Reproduce the material verbatim, starting at the line containing "This screenshot has height=152, width=252." and ending with the line containing "Select the channel", both included.

- _RECORDED INFORMATION_:
— BEGIN —

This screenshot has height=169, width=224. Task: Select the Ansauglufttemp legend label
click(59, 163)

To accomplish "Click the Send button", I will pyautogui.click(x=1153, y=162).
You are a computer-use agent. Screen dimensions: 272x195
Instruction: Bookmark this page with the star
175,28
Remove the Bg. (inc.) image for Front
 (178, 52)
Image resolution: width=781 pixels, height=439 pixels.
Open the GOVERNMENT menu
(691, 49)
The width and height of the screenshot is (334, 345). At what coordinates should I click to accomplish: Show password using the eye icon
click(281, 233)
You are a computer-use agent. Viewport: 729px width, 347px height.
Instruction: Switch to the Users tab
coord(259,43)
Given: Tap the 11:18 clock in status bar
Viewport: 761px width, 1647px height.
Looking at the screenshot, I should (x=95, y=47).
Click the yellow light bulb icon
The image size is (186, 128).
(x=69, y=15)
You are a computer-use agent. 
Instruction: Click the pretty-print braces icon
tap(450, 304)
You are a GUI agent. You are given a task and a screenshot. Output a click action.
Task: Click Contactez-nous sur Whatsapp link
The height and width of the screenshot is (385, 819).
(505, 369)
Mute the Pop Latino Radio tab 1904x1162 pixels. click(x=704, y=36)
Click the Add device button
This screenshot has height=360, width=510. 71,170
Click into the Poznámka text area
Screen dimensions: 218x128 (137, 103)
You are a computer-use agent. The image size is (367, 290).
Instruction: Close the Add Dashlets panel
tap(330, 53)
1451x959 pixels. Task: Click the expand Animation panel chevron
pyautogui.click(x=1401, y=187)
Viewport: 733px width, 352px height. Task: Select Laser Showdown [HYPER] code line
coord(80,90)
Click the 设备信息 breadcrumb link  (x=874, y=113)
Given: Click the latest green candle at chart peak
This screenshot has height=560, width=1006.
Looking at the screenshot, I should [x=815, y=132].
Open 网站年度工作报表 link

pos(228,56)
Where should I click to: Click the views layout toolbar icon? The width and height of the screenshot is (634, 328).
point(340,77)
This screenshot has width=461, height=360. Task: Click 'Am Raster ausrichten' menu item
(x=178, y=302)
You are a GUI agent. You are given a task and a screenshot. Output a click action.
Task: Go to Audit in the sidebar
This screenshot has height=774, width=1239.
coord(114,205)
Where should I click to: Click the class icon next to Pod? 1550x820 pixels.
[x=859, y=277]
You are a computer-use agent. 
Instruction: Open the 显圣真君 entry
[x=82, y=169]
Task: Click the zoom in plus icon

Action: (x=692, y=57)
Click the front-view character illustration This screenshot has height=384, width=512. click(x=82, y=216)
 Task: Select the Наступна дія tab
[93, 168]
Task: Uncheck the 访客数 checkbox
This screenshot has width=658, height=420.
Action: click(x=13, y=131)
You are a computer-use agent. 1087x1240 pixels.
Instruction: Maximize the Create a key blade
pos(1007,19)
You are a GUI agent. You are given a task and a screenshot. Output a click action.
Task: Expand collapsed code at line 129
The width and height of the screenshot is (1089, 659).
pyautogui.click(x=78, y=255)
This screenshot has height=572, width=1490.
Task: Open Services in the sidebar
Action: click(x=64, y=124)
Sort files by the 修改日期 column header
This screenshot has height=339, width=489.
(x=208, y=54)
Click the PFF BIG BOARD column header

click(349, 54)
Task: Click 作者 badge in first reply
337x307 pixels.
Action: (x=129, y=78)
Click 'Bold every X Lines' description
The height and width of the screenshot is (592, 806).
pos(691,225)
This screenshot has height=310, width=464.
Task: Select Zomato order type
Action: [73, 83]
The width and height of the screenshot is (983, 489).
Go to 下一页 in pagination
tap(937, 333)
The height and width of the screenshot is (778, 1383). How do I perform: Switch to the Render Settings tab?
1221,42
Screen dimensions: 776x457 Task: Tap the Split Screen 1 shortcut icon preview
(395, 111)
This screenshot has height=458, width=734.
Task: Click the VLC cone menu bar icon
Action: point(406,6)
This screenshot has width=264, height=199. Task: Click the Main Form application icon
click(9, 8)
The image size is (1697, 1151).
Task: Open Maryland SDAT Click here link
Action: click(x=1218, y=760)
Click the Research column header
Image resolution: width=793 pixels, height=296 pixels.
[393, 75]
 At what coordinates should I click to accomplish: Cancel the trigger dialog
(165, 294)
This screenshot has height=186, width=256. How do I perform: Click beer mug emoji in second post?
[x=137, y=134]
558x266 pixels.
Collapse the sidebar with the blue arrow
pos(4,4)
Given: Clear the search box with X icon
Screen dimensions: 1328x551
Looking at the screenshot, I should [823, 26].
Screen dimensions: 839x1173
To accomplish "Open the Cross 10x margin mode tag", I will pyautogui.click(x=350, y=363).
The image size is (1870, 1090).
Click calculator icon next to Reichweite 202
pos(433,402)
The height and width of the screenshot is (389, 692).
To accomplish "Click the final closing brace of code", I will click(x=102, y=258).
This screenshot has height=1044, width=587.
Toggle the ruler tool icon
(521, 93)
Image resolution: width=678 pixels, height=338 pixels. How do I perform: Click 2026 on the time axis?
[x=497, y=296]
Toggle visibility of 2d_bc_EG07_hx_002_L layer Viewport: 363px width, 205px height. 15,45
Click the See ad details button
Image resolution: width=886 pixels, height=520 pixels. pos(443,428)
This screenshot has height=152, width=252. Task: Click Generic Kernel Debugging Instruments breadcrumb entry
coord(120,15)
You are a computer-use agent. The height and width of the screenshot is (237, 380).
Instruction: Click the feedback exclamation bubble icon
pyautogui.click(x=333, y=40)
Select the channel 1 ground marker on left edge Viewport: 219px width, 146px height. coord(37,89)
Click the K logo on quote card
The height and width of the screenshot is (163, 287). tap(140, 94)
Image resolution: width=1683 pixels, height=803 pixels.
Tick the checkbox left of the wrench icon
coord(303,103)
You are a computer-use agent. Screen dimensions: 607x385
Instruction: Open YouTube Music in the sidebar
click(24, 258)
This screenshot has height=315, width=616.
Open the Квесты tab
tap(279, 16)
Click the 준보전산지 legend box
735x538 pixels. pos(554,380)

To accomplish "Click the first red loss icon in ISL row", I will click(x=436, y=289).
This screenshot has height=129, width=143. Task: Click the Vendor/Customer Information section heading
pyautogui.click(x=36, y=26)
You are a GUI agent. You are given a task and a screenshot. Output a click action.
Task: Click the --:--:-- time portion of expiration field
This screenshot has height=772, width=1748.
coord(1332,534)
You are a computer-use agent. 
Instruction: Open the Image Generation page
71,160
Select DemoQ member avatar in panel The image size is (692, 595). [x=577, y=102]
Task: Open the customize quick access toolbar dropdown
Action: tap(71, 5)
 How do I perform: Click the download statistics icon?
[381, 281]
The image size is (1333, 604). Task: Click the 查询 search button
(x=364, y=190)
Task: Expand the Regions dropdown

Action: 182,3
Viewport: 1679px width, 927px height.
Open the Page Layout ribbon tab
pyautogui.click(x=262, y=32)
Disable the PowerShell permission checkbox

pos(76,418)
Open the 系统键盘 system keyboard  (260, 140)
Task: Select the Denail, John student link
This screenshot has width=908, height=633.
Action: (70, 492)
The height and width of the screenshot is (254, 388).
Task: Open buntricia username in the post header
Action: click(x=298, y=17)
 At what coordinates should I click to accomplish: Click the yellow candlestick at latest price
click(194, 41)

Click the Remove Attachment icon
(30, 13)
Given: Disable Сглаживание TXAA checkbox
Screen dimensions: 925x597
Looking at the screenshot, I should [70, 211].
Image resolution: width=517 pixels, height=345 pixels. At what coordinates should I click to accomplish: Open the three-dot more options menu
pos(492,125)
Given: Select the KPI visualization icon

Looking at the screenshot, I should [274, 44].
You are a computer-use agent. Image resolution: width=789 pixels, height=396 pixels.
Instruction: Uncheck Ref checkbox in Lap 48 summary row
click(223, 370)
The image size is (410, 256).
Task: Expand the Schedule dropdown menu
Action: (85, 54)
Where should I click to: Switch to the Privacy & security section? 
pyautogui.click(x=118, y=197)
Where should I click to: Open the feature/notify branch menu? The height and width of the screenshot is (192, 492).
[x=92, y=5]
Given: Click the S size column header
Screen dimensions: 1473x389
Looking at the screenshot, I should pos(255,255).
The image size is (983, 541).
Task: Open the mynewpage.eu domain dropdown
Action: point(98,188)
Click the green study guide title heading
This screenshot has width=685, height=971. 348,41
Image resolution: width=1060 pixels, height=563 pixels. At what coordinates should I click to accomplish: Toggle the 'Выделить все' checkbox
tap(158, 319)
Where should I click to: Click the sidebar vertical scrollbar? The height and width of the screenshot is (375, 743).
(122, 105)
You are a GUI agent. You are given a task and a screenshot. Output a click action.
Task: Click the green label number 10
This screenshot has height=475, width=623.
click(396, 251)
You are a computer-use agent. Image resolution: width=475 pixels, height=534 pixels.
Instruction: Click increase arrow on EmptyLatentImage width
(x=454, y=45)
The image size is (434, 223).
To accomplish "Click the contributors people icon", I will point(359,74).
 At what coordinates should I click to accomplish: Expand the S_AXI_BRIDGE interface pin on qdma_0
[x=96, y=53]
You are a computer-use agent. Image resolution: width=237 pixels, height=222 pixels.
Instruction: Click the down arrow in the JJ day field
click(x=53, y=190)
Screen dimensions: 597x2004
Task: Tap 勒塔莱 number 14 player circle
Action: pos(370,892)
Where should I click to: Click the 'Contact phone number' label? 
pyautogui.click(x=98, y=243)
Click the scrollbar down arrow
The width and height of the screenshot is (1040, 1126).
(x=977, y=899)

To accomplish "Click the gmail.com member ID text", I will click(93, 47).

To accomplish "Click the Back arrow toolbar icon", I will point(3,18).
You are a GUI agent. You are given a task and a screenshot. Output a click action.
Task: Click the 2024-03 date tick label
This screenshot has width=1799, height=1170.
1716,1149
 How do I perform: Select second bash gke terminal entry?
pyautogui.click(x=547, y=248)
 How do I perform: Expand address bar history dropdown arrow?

— END —

- _RESULT BELOW_:
This screenshot has height=152, width=252. Task: Click Generic Kernel Debugging Instruments breadcrumb entry
coord(120,15)
You are a computer-use agent. The height and width of the screenshot is (237, 380).
Instruction: Click the feedback exclamation bubble icon
pyautogui.click(x=333, y=40)
Select the channel 1 ground marker on left edge Viewport: 219px width, 146px height. coord(37,89)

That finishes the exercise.